**TASK DIRECTIONS**
Pick out and copy every line below that has the word "click".

**ENTRIES SHOWN**
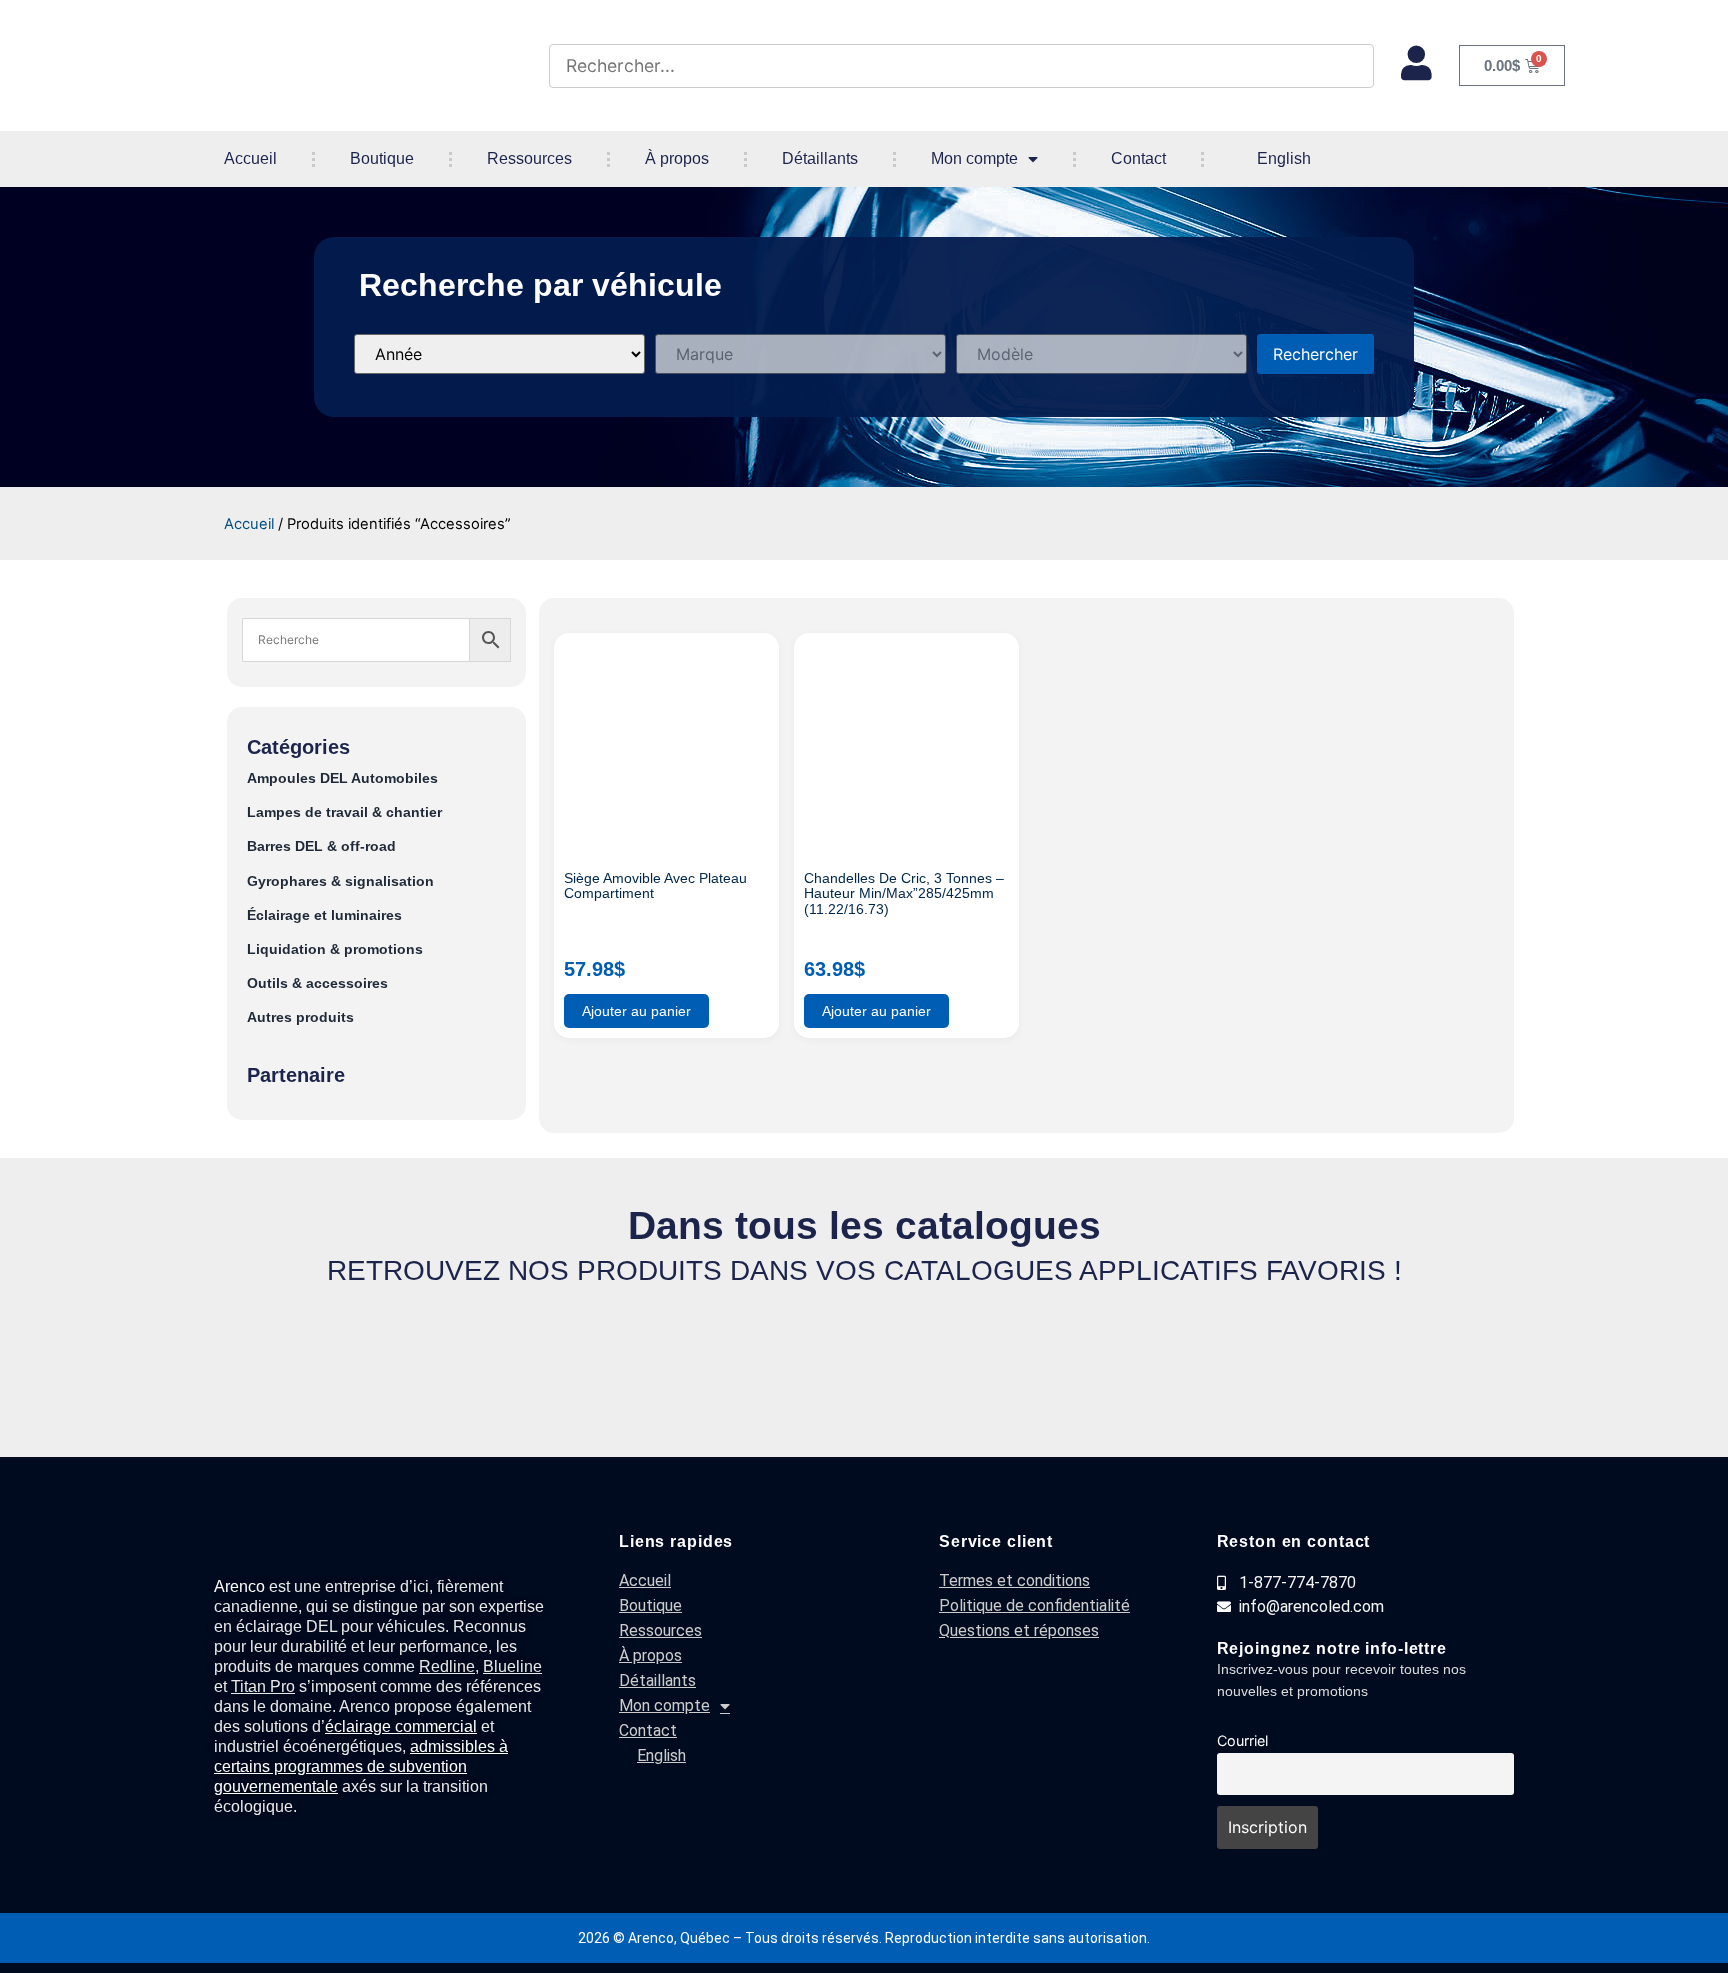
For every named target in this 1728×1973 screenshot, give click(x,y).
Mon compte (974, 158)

--

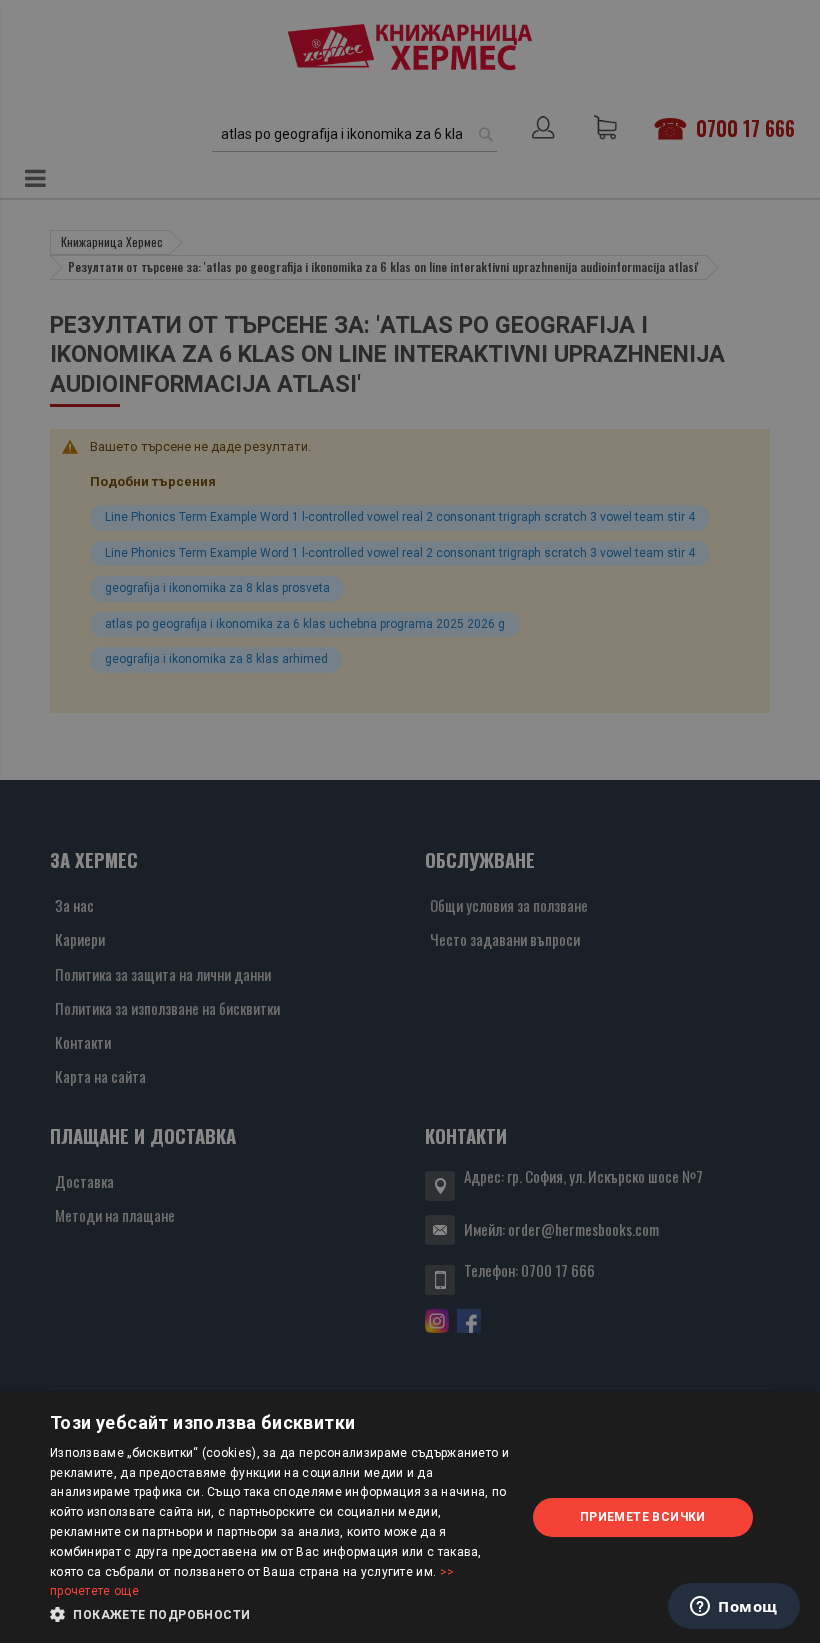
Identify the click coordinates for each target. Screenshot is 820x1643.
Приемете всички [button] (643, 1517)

==

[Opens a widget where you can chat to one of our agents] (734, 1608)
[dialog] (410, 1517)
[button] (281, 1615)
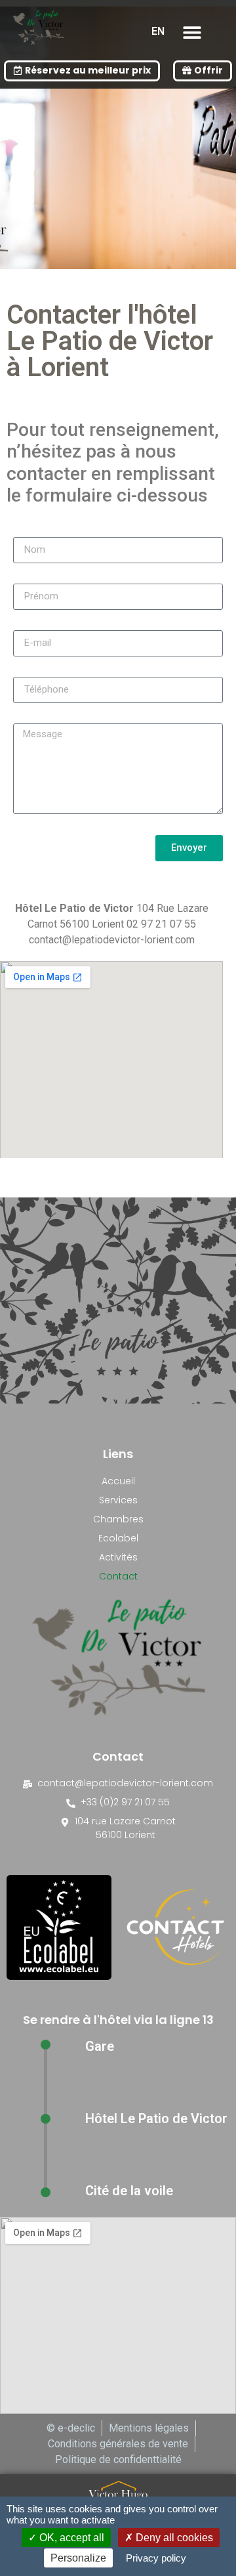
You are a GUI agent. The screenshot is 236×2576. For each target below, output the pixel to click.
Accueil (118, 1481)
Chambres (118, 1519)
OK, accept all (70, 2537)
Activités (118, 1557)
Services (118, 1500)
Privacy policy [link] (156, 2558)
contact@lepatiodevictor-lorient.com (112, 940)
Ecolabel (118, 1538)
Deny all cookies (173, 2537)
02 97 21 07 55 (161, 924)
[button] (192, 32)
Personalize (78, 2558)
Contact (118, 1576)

**ANSWER FOR THIS EXERCISE**
For every named target in this 1728×1973 screenshot, give click(x,y).
Identify the click coordinates for each target. Screenshot is 820x1643.
You are a GUI agent. The screenshot is 236×2576. For each target below, output the pixel to click.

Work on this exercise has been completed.